Opening the front door, warm air wafts out with a garlicky smell and cheerful conversation. In the small hall, tables are cleverly set in order to accommodate as many guests as possible.
On virtually every table is a bowl of garlic mushrooms, which seems to be the origin of the smell. Guests enjoy poking the mushrooms with a fork and dipping a piece of baguette into boiling oil, exactly as Goro did on TV.
For a main dish, oyster is a must-have. Staff busily go in & out of the door to catch live oysters stocked outside.
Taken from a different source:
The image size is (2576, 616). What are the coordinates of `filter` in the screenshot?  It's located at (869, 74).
Among many choices such as oyster cocktail, fried oyster, oyster coquille, how about picking oyster gratin, trusting Goro's choice?
From the depth of the gratin bowl, digging out large oysters is so thrilling, and the taste of ocean flavour concentrated in the meat is so heavenly.
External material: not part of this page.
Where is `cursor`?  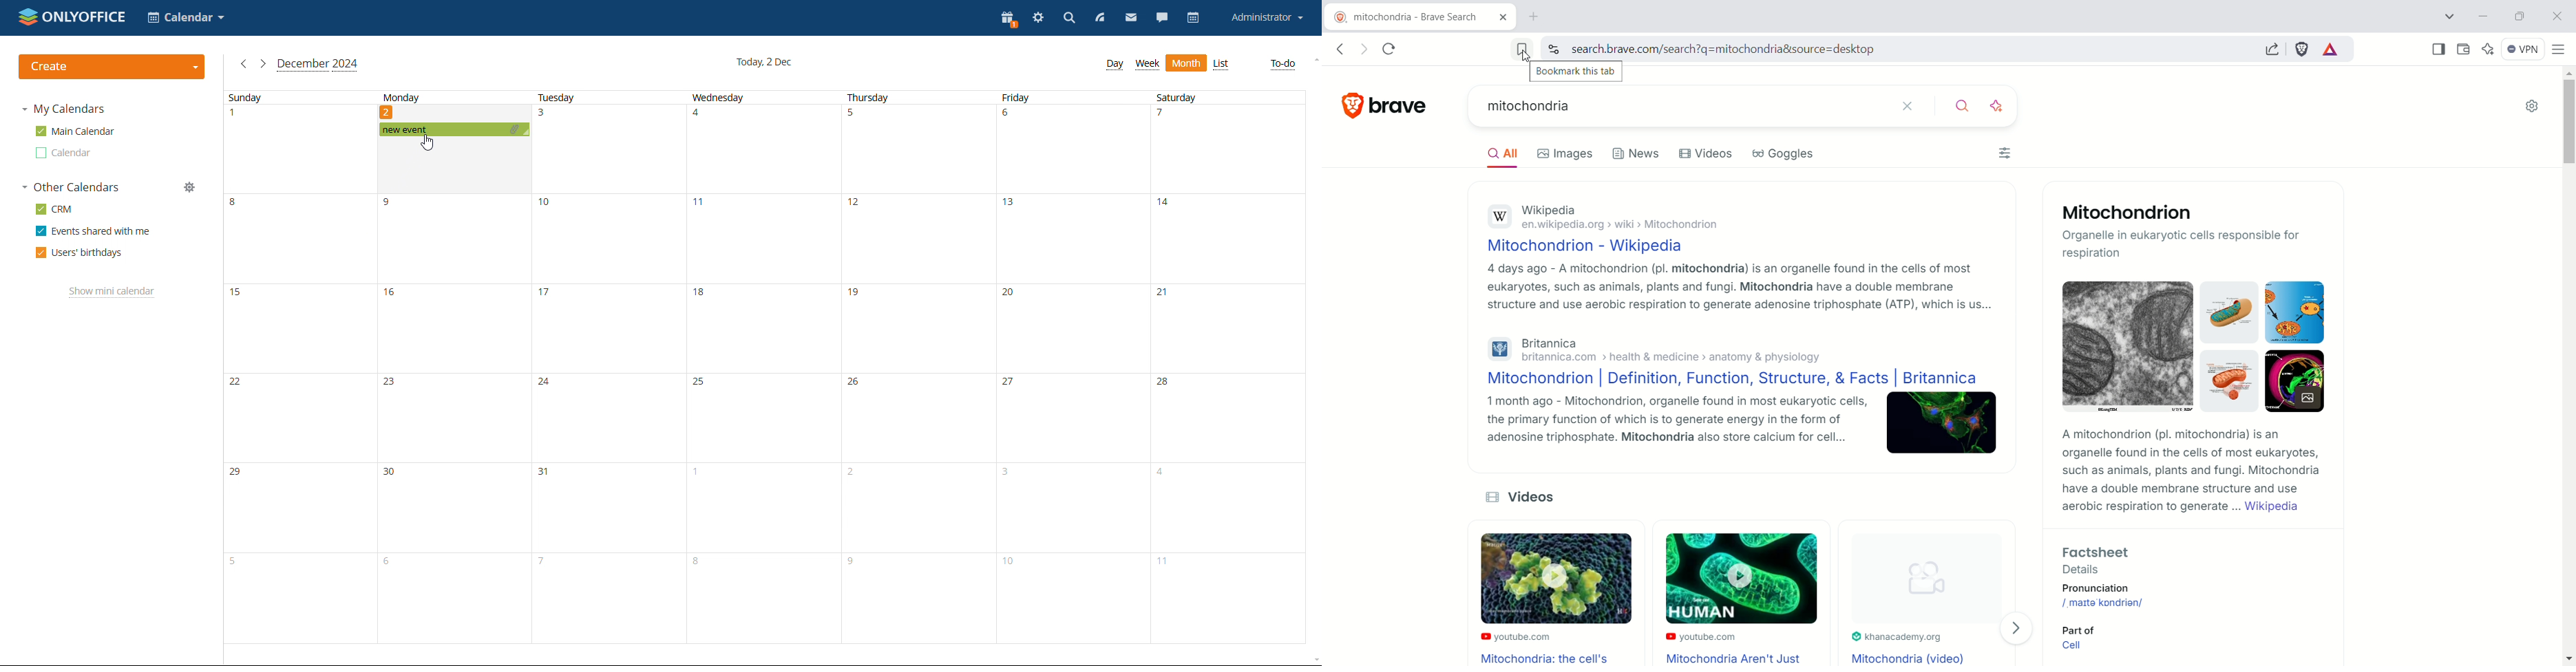 cursor is located at coordinates (1531, 55).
Enticing dishes line up on the menu and you can't help ordering them from top to bottom. A bottle of wine is empty before you know it and your heart and stomach are already fully warmed up.
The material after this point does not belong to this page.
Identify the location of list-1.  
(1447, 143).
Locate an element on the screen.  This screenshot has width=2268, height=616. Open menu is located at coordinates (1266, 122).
On the corner of a narrow street along TORANOMON station is a Western style "Yoshoku" restaurant called HEIGORO. This is such a small place that it accommodates very few guests, who form a long queue every lunch time, which makes bookings for dinner very competitive.
This restaurant was also featured by Solitary Gourmet on its New Year's Eve special programme in 2020. Goro stopped by here for lunch and ordered fried shrimp and crab cream croquette. He highly praised the croquette, particularly because it matched well with homemade demi-glace sauce.
The sauce originated in an established restaurant, ALASKA, where the owner worked for years. Now it is used in many dishes, even (uniquely) in baked escargot.
His professionalism is notably expressed in a simple dish like plain omelette. Perfectly smooth surface and fluffy filling is well worth trying. Something else like fried oyster, chicken pilaf or spaghetti meat sauce are on its blackboard. All dishes are very classic Yo-shoku and no Japanese can resist them.
As such this restaurant had been supported by many regulars, but I heard it recently closed due to the area redevelopment. I hope this charming restaurant reopens somewhere else soon.